§ TASK OBJECTIVE
Each line that contains the word "computer" is to be copied from the records below.

§ ENTRIES SUPPLIED

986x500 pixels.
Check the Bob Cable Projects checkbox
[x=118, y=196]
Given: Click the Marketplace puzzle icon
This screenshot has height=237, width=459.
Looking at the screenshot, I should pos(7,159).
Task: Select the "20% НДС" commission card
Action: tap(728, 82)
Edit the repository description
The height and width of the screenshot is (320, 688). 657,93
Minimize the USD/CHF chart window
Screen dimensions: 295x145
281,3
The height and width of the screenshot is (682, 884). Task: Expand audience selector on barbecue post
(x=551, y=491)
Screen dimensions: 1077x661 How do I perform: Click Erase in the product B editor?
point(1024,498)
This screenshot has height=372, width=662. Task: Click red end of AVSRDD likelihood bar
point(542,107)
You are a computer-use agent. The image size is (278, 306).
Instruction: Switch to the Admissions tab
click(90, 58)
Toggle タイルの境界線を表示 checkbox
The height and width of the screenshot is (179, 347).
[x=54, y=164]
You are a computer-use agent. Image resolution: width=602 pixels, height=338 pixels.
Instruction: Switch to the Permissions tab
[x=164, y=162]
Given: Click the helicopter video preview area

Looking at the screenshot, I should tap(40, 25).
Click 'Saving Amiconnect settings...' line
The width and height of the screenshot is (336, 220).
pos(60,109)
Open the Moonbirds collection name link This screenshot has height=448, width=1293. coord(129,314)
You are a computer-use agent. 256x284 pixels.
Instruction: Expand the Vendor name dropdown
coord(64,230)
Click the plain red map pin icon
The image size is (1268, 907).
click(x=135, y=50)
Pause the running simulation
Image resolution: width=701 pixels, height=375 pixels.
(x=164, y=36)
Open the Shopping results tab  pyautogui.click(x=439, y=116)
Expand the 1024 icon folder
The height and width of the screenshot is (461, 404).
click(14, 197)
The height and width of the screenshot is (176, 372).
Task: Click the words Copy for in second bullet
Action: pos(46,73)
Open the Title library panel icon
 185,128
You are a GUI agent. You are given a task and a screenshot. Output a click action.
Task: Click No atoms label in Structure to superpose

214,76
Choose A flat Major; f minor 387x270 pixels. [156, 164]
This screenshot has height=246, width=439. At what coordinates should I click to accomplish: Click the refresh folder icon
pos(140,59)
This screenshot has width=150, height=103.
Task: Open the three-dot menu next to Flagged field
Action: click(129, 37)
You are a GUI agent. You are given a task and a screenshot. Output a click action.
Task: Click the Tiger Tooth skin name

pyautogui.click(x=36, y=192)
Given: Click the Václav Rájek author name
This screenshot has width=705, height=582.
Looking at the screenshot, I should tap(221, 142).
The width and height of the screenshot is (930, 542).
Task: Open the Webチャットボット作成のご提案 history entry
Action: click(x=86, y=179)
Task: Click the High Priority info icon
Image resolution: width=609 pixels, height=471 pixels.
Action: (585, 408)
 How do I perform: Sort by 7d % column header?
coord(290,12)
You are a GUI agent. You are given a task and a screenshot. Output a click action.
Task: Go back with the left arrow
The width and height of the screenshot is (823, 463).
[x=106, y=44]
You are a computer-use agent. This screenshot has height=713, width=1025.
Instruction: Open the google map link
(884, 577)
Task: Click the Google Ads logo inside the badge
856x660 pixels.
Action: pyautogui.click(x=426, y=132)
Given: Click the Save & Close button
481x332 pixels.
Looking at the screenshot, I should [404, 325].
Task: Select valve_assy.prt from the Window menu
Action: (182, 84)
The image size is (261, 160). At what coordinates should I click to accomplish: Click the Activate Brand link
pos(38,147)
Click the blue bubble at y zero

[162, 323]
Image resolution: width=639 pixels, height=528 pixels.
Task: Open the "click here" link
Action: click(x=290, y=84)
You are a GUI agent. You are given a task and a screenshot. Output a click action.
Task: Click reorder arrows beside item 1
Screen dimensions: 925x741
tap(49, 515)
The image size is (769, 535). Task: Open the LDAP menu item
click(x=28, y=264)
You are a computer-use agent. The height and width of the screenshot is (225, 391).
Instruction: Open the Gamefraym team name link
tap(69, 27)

§ TASK RESULT
You are a computer-use agent. The image size is (278, 306).
You are a computer-use agent. Image resolution: width=602 pixels, height=338 pixels.
You are a computer-use agent. 256x284 pixels.
You are a computer-use agent. This screenshot has height=713, width=1025.
You are a computer-use agent. The height and width of the screenshot is (225, 391).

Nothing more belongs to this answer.